Starting at the top of the records, output every line through the one that contains "Task: Click the line", keeping each exactly as it appears.

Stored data
_ _ _ _ _ _ _

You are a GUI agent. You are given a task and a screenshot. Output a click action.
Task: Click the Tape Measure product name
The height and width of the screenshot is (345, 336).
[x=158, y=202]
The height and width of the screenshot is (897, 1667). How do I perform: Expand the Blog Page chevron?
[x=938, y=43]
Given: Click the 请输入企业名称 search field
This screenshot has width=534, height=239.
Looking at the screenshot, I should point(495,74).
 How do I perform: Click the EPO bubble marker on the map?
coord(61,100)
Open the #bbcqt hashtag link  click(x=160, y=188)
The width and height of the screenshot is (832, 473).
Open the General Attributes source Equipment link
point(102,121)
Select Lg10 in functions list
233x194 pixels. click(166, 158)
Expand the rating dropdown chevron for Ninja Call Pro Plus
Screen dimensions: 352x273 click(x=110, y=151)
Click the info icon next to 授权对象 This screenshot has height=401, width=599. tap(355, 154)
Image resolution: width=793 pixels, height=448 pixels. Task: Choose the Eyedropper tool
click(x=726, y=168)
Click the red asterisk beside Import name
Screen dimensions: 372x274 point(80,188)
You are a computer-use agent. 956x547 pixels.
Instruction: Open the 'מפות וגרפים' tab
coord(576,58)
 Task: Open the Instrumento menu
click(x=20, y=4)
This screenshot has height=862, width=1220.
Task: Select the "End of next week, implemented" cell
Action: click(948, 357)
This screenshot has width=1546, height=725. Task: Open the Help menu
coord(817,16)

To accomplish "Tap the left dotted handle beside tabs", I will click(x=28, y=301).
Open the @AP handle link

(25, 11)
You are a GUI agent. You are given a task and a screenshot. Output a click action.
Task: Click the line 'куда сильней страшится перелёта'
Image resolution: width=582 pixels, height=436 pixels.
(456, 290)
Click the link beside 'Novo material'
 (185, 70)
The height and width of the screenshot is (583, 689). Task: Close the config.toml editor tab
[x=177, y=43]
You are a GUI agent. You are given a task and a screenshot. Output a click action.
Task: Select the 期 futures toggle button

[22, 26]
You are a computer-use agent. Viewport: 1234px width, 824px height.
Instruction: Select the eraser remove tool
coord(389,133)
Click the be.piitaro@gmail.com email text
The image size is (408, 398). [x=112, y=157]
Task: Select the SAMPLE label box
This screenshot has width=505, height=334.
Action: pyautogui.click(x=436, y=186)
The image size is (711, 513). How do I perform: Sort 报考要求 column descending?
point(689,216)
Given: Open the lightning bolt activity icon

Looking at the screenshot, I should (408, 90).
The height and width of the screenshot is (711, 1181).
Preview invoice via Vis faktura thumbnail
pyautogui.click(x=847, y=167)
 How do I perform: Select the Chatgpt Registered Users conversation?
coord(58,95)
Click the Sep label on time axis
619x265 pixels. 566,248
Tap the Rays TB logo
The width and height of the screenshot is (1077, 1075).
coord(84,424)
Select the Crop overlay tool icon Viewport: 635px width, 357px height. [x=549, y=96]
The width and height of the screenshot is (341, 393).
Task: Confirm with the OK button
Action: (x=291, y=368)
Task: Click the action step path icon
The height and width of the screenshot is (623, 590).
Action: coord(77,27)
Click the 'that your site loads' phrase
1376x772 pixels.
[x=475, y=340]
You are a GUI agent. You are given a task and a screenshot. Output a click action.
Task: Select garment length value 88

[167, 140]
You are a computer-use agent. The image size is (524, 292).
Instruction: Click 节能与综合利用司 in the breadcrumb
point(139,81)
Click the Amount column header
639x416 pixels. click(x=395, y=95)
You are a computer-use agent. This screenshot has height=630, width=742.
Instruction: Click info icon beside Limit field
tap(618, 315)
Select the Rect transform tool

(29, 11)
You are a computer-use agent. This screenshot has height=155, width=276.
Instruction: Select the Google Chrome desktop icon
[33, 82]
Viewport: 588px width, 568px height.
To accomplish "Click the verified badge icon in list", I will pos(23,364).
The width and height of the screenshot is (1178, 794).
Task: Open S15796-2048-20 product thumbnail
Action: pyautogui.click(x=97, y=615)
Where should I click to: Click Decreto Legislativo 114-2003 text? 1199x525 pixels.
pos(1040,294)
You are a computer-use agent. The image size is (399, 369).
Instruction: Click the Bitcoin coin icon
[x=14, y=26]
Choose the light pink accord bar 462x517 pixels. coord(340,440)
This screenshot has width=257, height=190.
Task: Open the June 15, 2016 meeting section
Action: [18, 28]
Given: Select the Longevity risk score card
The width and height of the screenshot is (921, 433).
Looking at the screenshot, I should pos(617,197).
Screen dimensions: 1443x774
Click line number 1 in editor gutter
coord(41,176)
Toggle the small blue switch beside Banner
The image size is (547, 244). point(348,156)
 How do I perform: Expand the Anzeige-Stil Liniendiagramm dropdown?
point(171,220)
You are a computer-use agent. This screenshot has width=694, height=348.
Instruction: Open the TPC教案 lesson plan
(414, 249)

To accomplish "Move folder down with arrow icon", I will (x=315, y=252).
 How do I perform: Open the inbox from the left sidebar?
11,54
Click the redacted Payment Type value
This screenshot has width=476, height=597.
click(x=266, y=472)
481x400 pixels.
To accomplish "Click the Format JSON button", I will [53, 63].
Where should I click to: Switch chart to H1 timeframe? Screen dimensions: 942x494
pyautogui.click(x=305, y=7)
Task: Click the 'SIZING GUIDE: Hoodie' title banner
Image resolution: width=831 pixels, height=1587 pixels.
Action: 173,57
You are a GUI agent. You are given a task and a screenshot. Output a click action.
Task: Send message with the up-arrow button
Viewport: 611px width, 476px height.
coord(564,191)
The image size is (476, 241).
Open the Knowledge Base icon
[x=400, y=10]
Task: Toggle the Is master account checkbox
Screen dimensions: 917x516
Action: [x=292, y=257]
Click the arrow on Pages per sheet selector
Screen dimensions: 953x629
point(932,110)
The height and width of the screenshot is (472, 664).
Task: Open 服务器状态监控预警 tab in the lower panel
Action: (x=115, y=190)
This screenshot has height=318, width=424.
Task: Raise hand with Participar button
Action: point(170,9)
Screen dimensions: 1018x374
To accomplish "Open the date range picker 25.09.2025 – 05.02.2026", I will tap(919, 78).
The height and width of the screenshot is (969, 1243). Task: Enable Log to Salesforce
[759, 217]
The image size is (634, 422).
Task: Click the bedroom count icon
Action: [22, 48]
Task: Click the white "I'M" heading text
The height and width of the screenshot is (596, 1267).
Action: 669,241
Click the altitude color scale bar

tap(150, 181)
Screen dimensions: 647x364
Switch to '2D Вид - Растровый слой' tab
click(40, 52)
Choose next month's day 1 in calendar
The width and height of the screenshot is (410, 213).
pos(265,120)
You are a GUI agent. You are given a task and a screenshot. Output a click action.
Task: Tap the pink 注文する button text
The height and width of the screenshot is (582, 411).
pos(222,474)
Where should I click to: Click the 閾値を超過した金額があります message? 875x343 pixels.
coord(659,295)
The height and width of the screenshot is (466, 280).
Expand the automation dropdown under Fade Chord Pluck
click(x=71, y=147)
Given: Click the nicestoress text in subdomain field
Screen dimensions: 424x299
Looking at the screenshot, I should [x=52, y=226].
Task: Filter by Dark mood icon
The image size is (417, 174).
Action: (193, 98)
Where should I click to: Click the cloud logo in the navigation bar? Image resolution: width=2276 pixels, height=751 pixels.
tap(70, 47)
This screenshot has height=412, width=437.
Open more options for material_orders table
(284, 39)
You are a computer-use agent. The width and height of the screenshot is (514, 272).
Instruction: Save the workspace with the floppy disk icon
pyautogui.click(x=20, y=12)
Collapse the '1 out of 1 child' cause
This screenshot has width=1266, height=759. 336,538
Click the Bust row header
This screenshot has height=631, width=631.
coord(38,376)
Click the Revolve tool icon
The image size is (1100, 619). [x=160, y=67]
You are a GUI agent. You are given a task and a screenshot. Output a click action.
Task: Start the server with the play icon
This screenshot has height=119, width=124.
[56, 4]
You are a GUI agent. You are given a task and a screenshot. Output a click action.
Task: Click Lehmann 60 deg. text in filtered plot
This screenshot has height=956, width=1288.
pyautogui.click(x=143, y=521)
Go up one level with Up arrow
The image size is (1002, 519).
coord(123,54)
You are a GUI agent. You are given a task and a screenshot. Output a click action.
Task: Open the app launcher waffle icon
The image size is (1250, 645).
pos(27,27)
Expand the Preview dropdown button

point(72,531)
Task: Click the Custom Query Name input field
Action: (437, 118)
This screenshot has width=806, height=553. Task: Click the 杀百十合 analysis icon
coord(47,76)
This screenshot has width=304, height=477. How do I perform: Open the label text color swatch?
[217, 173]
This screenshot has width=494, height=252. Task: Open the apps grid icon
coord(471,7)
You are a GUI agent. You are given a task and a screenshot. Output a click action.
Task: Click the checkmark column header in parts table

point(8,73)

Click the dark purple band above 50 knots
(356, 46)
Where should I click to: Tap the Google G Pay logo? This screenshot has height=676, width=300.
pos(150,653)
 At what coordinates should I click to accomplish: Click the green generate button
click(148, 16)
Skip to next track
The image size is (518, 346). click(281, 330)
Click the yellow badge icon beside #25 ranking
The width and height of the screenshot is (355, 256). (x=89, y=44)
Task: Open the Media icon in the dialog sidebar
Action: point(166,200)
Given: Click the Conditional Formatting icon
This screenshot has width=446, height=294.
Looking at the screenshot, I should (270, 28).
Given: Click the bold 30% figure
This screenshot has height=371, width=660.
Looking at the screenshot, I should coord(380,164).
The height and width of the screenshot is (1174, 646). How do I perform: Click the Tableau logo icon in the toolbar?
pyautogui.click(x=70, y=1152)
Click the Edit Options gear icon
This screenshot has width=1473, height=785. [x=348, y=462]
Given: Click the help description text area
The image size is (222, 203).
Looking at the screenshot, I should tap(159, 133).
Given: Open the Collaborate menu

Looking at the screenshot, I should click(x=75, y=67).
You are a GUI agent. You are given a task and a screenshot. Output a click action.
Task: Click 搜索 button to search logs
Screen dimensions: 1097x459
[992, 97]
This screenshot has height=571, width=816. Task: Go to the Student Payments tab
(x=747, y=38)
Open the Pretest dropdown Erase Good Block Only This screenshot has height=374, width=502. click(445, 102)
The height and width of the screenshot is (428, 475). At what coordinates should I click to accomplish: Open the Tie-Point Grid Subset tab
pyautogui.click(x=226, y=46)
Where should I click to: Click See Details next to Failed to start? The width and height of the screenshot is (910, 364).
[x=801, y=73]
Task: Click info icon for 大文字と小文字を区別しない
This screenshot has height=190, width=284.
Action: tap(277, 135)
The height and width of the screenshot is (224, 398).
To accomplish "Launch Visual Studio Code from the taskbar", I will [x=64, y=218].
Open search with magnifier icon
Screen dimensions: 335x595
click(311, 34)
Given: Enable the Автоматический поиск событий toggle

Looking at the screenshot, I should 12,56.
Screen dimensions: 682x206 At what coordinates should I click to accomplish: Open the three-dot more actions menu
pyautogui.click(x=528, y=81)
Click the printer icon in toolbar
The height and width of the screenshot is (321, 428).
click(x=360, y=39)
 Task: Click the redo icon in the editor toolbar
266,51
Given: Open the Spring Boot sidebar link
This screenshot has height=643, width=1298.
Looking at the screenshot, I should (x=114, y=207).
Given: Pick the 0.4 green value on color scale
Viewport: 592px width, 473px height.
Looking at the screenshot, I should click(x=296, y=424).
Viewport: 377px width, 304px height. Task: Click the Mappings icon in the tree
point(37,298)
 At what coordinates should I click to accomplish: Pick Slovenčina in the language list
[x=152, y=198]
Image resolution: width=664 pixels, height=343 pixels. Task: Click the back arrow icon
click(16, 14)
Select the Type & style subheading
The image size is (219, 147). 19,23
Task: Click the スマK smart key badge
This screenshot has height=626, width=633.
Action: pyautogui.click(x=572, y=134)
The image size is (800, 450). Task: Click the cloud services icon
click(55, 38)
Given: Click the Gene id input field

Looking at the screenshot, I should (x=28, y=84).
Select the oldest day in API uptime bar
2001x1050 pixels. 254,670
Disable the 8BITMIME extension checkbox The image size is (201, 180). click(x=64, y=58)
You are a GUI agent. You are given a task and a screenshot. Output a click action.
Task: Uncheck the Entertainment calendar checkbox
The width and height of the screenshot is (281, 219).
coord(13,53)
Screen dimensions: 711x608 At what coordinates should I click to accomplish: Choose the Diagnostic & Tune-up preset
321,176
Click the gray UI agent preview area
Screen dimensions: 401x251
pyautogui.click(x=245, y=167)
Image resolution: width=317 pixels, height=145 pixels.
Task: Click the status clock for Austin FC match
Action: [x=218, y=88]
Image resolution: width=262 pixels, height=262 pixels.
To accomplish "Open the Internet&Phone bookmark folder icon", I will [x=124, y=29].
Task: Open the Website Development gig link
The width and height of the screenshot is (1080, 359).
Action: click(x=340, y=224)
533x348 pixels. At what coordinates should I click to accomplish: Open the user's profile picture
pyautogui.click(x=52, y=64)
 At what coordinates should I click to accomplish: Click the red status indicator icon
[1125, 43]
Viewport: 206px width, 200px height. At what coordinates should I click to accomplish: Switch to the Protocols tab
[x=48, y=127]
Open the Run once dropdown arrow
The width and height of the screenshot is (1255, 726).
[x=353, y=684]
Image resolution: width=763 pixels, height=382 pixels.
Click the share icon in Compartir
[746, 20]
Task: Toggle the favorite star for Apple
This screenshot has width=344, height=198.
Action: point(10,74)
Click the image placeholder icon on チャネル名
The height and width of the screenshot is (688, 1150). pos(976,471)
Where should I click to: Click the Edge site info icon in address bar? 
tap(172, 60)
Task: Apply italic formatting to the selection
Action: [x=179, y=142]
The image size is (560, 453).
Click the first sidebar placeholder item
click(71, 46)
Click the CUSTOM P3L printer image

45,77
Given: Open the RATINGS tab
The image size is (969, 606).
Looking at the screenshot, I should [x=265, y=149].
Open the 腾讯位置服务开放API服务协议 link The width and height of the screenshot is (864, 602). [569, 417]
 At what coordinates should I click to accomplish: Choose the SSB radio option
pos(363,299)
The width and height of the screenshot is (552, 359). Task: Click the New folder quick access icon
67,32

_ _ _ _ _ _ _

== Exercise response ==
You are a GUI agent. You are given a task and a screenshot. Output a click action.
Task: Click the Tape Measure product name
The height and width of the screenshot is (345, 336).
[x=158, y=202]
The height and width of the screenshot is (897, 1667). How do I perform: Expand the Blog Page chevron?
[x=938, y=43]
Given: Click the 请输入企业名称 search field
This screenshot has width=534, height=239.
Looking at the screenshot, I should point(495,74).
 How do I perform: Click the EPO bubble marker on the map?
coord(61,100)
Open the #bbcqt hashtag link  click(x=160, y=188)
The width and height of the screenshot is (832, 473).
Open the General Attributes source Equipment link
point(102,121)
Select Lg10 in functions list
233x194 pixels. click(166, 158)
Expand the rating dropdown chevron for Ninja Call Pro Plus
Screen dimensions: 352x273 click(x=110, y=151)
Click the info icon next to 授权对象 This screenshot has height=401, width=599. tap(355, 154)
Image resolution: width=793 pixels, height=448 pixels. Task: Choose the Eyedropper tool
click(x=726, y=168)
Click the red asterisk beside Import name
Screen dimensions: 372x274 point(80,188)
You are a computer-use agent. 956x547 pixels.
Instruction: Open the 'מפות וגרפים' tab
coord(576,58)
 Task: Open the Instrumento menu
click(x=20, y=4)
This screenshot has height=862, width=1220.
Task: Select the "End of next week, implemented" cell
Action: click(948, 357)
This screenshot has width=1546, height=725. Task: Open the Help menu
coord(817,16)

To accomplish "Tap the left dotted handle beside tabs", I will click(x=28, y=301).
Open the @AP handle link

(25, 11)
You are a GUI agent. You are given a task and a screenshot. Output a click action.
Task: Click the line 'куда сильней страшится перелёта'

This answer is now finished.